Epigenomic Analyses Identify FOXM1 As a Key Regulator of Anti-Tumor Immune Response in Esophageal Adenocarcinoma

We identified FOXM1 as an EAC-specific candidate transcription factor using GSEA analysis. Functionality of FOXM1 was evaluated in both EAC patient derived organoids and EAC cell lines by measuring cell proliferation, colony formation, and xenograft growth. A FOXM1 signature through the overlap of ESO26, SKGT4, and OE33 intersected ChIP-seq peaks and ESO26 siFOXM1 RNA-seq downregulated genes.

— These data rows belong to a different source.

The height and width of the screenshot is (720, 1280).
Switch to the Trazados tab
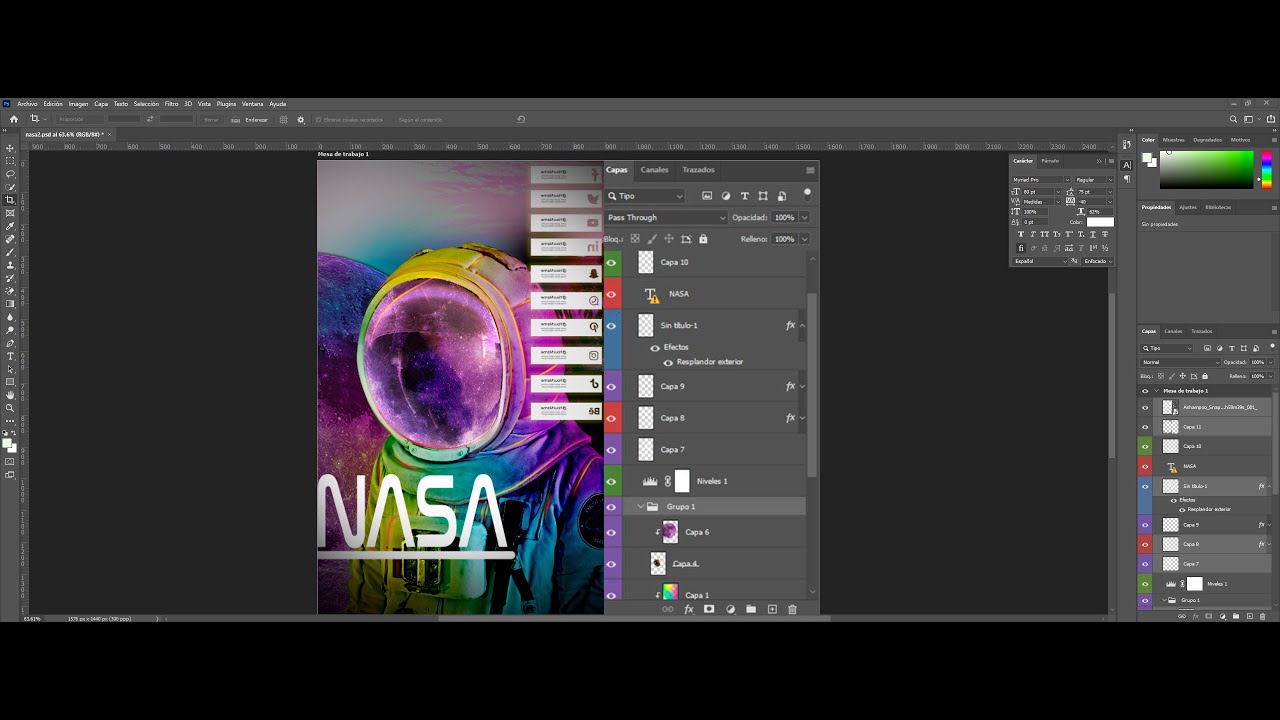(698, 170)

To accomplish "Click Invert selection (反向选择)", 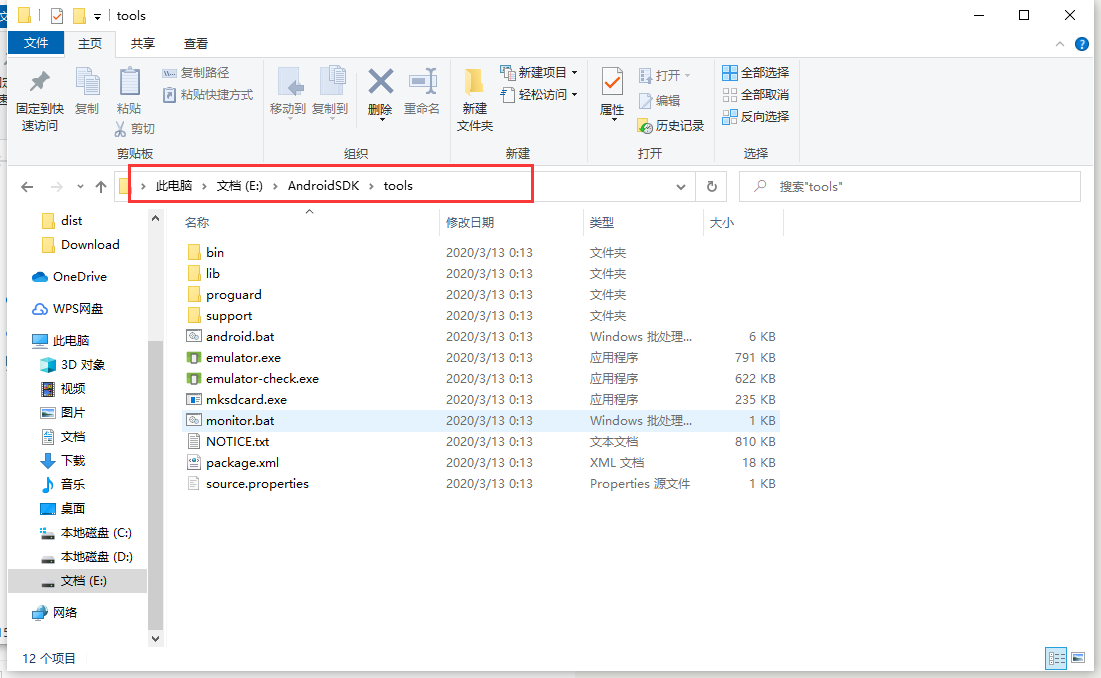I will (756, 117).

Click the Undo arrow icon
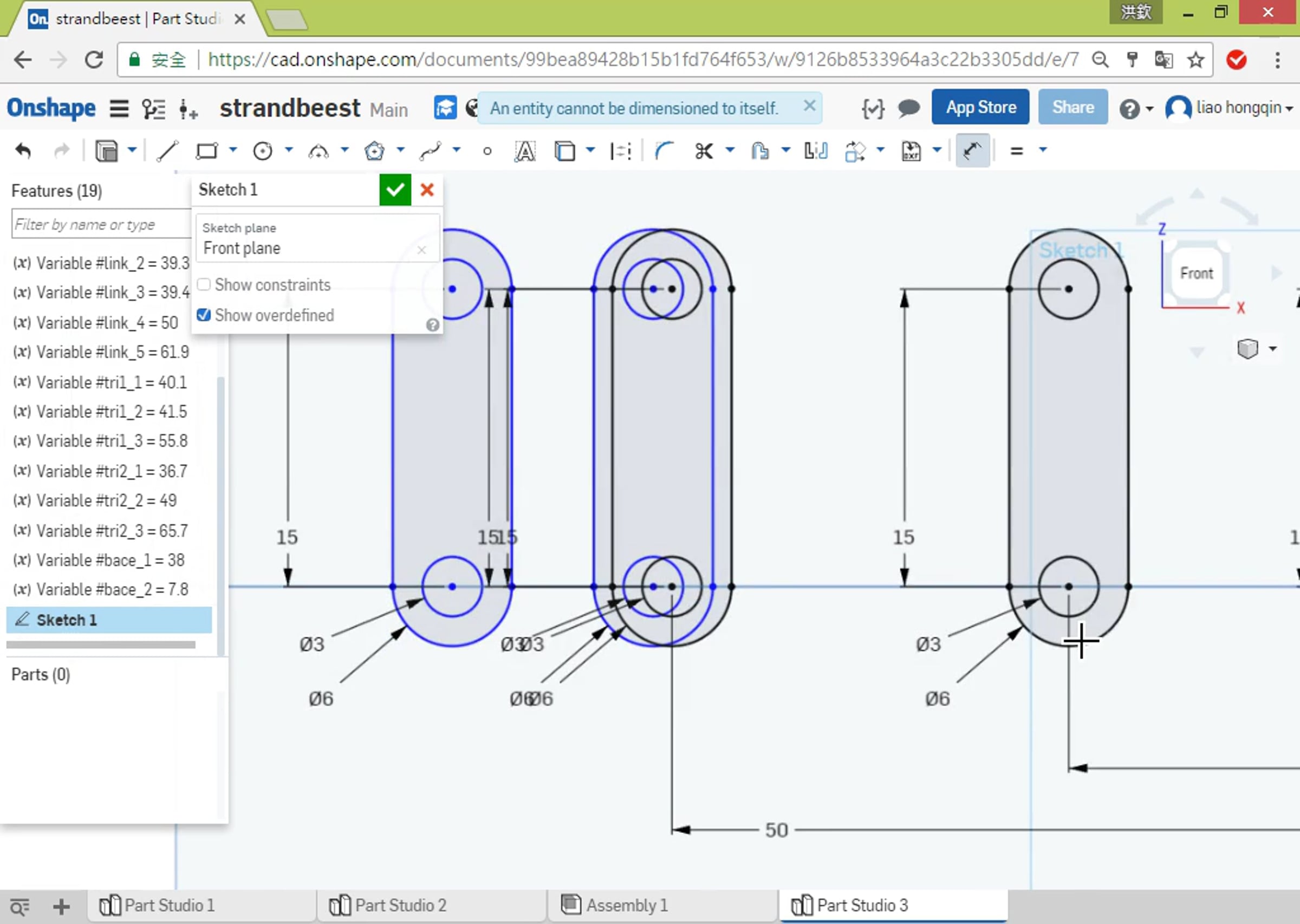point(23,151)
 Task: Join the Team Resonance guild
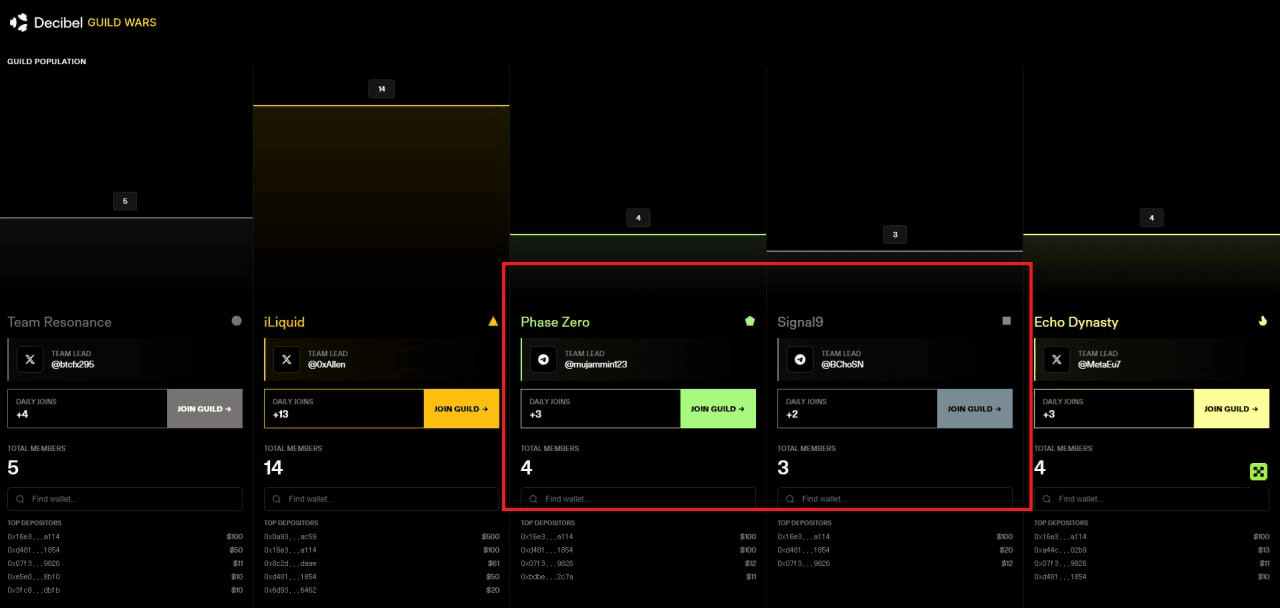(204, 409)
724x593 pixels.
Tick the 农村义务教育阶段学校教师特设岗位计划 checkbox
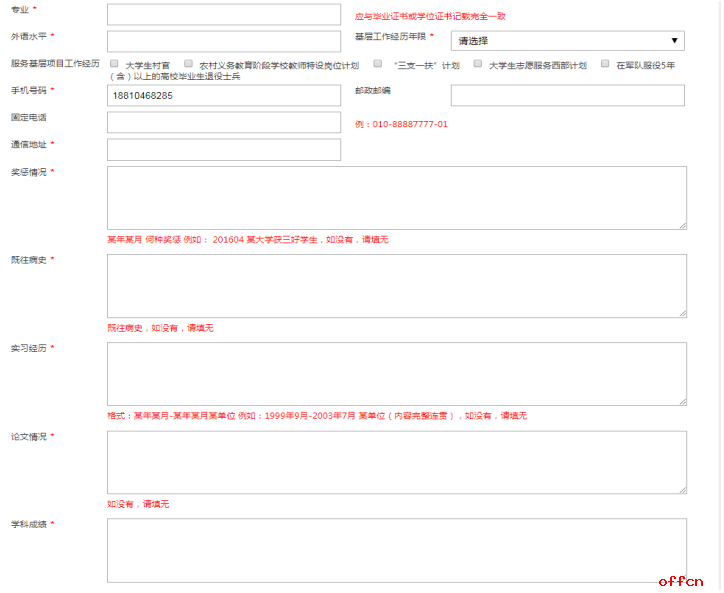[x=189, y=64]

Upstream transcriptional regulation of FOXM1 was evaluated with this FOXM1 gene signature and validated using pharmacological inhibition. GSEA analysis determined that immune related pathways were upregulated in ESO26 cell lines treated with siFOXM1 or in TCGA EAC patients with low FOXM1 expression. Syngeneic xenografts found increases in CD8+ T cell infiltration in FOXM1 knockdown tumors. Loss of FOXM1 led to increased secretion of CD8+ T cell Th1 chemokines which play a role in the migration of CD8+ T cells upon loss of FOXM1. Finally, the loss of FOXM1 also increased Ex-vivo cytotoxic killing of murine cancer cells. Esophageal Cancer cell lines ESO26 and SKGT4 were harvested, and ChIPseq was performed using a FOXM1 antibody. ESO26 cells knock down of FOXM1 with siRNA and control were generated by deep sequencing, in duplicate, using Illumina GAIIx.